Several stats speak to the generation’s purchasing power. First, millennials in general are the largest adult cohort worldwide, with 23% of the global population – or 1.8 billion – being part of that cohort. According to Sunrise Strategic Partners – an accelerator of emerging brands – 26-41-year-olds’ purchasing power increased more than 60% over 2016-2020, or around $1.4 trillion.
There are currently approximately 72.1 million millennials in America. And, within the next 15 years, 80% of millennials will be parents, according to marketing company SNIPP.
How can food companies appeal to millennial parents? That topic is the focus of The Food Institute’s extensive report this month, which will be available to members starting May 17 (to join FI, click here). Here’s a look at advice provided by industry leaders.
To win over millennial parents, food companies must display a social conscience. According to Incrementors Inbound Marketing, 37% of millennials favor a brand strictly due to the causes it supports.

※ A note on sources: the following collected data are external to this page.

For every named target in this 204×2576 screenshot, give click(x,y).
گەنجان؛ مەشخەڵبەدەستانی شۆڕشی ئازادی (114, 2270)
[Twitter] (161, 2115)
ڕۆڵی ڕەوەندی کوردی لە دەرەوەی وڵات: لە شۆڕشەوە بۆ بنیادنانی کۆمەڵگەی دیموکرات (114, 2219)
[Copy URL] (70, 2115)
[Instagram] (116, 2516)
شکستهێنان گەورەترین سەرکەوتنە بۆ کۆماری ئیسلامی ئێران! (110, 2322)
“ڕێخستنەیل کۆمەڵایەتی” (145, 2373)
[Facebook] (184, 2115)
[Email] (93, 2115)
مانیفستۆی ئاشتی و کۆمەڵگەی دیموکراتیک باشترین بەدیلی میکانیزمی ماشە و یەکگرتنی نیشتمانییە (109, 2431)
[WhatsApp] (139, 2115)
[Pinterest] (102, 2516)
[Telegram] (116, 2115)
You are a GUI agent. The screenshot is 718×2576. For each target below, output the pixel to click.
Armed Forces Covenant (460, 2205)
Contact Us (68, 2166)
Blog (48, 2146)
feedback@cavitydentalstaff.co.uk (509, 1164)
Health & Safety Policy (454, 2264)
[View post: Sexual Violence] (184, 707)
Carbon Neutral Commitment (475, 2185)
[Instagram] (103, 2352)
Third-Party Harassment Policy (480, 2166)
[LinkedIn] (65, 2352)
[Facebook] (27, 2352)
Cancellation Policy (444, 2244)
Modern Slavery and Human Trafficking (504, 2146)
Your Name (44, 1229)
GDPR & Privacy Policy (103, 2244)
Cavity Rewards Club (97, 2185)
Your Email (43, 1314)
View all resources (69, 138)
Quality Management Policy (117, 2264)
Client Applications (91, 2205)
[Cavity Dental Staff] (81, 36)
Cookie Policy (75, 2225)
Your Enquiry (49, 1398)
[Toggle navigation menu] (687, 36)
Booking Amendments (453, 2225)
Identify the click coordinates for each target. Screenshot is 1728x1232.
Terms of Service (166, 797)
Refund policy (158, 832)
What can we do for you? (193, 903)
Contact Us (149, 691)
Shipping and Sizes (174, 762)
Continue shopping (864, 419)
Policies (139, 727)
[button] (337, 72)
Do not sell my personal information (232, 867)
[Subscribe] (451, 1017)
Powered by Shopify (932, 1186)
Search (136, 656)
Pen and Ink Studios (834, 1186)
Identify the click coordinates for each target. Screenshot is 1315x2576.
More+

“Millennials buy goods for a variety of reasons, including quality and flavor,” said Shiv Gupta, Incrementors Inbound Marketing’s CEO. “Many people in this generation are drawn to brands that support social concerns.”
Millennial consumers also demand that companies be available online. By most accounts, millennials tend to be influenced by online reviews, as well as comments seen on social media. Because of that, food companies should actively engage parents via digital means to help form positive impressions of their brands. And, their websites should be as transparent as possible.
“Millennials are the Google generation; they want to be able to find answers to their questions with a few clicks,” said Kristen Nauss, a Chattanooga, Tennessee-based registered dietitian and founder of the Buying School Food consultancy. “Food companies need a website with updated product information to remain competitive.”
It’s also imperative that food companies focus on quality and healthiness in their marketing pitches and on their packaging. Fresh ingredients are especially important to millennials; according to marketing company Vericast, 35% of millennials report they prepare more meals with fresh foods, compared to 29% of Gen Z and 27% of baby boomers.
According to Kathryn Bernell, founder of reHarvest Provisions, “products with clean ingredients continue to win in the marketplace.”